As the amount of information produced everyday continually increases, the desire for summaries containing only the most salient parts of the texts continues to gain traction. Even though the possibility to extract parts of texts and gluing them together already exists, we usually prefer fluent, human-like summaries. 

That is the concern of the Artificial Intelligence subfield of Automatic Abstractive Summarization. Although the task is typically solved using recurrent neural networks, that architecture comes with several challenges, the biggest being the amount of time and computational power required to train the models.

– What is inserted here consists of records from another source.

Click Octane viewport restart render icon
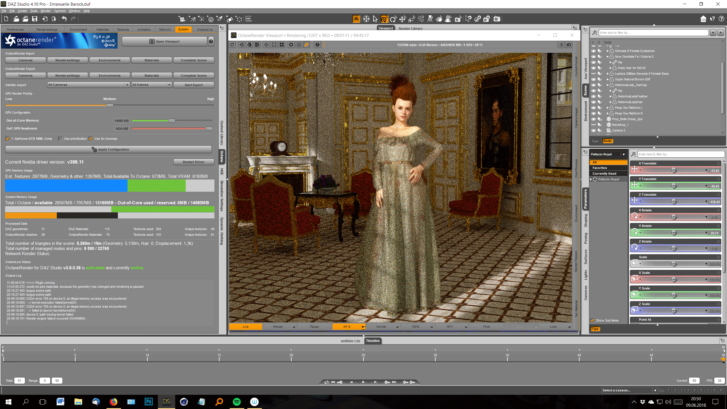 233,45
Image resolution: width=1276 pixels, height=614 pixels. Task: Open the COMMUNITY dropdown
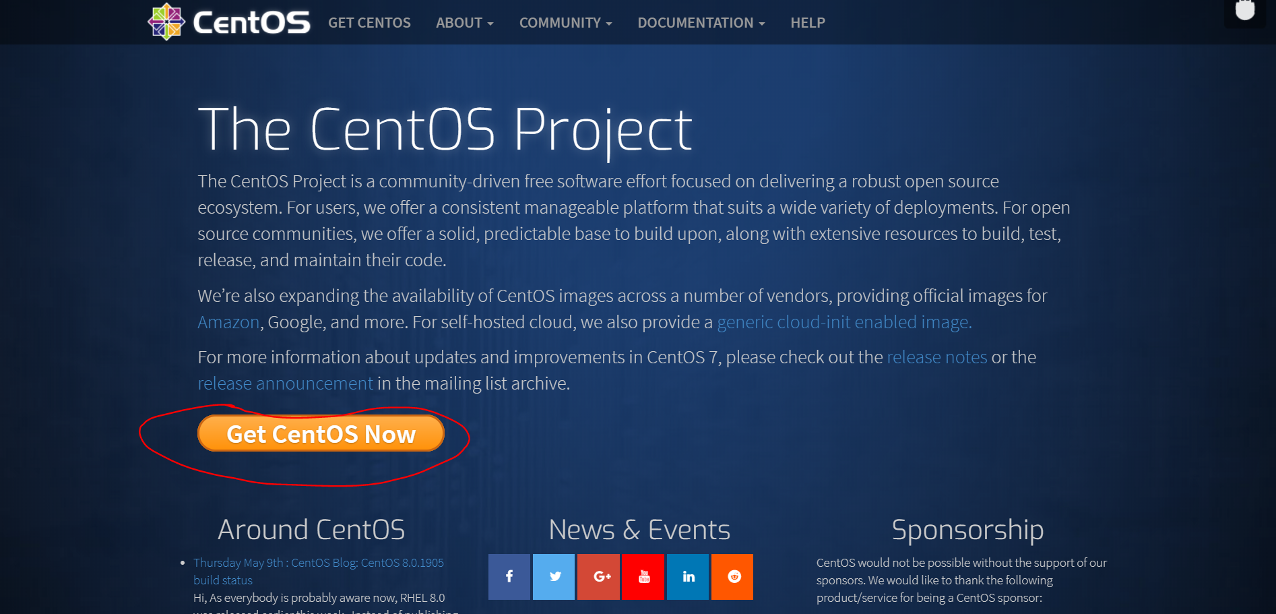[x=565, y=22]
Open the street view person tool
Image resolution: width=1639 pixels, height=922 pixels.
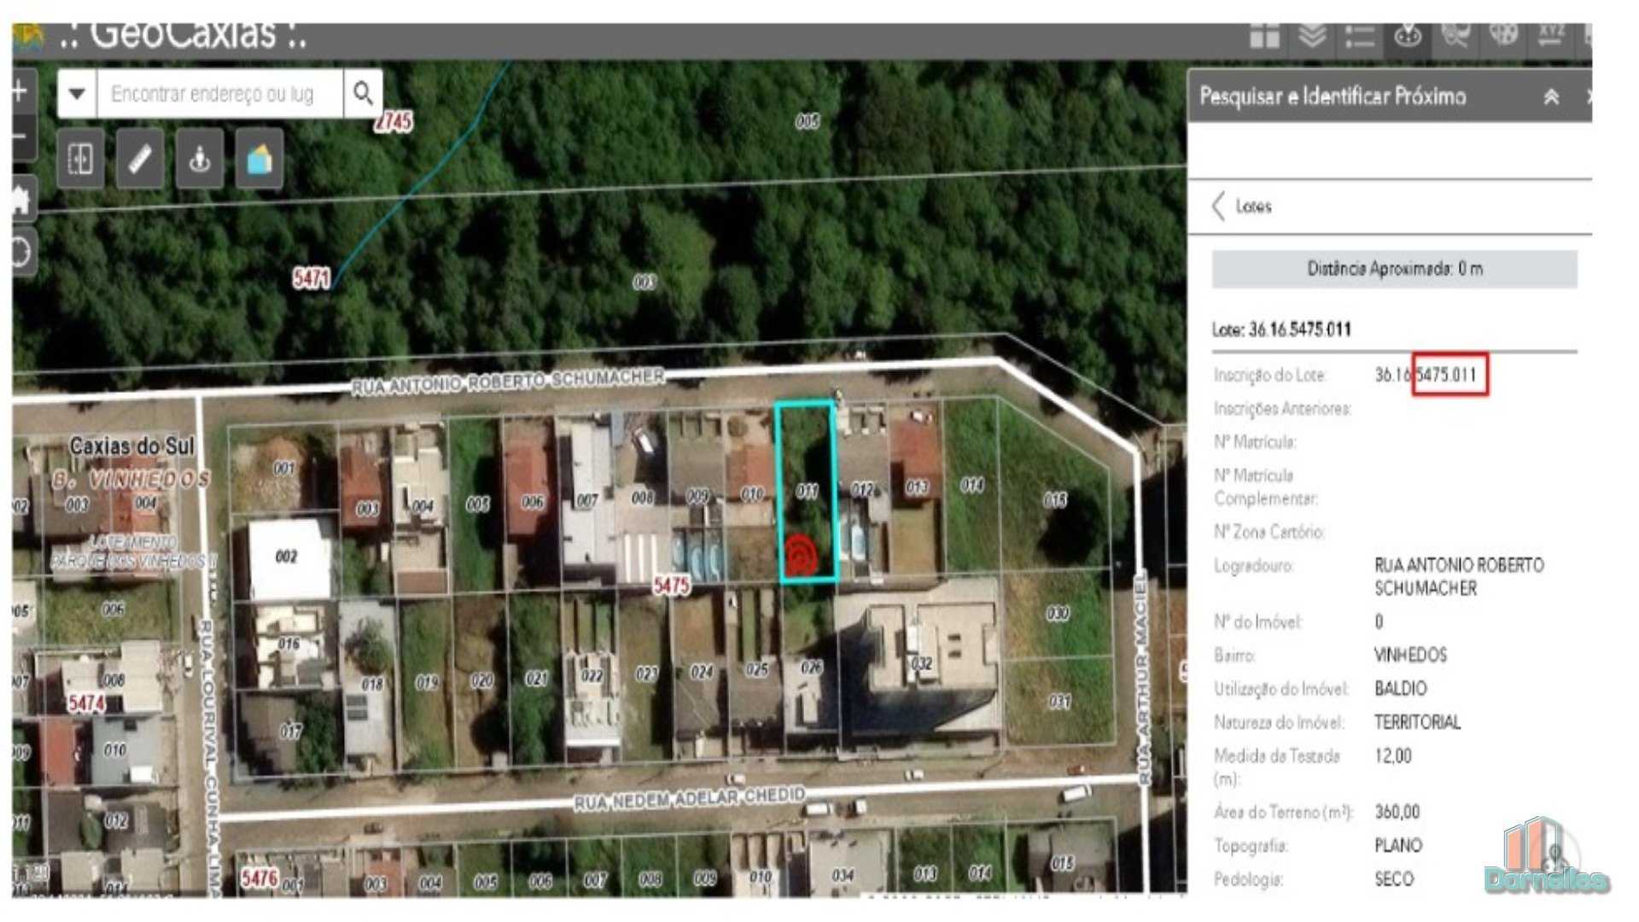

Fortunately, another less computationally intensive paradigm exists, based on convolutional networks, even though it has not been as extensively studied. 

This thesis is concerned with that convolutional framework, and explores questions and assumptions that have not been answered previously, such as the advantages and drawbacks of using pretrained embeddings, or the tradeoff between performance gains and the added complexity of mechanisms such as reinforcement learning or pointing-generation. Experiments about the abstractiveness of the models, their fine-tuning on a different dataset, and their ability to capture long-distanced dependencies are also performed through the use of both the CNN/DailyMail dataset, and the XSUM dataset. 

Those experiments show that using more convolutional blocks in the model makes sense up to a certain point, that the use of pretrained embeddings is advisable, as is the use of the pointer-generator network implemented in this work. The use of reinforcement learning is also advisable at the end of the model training.

Finally, this thesis is concluded with additional experiments that could be implemented in future works, as well as practical advises regarding the use of abstractive summarization in the context of general terms and conditions summarization.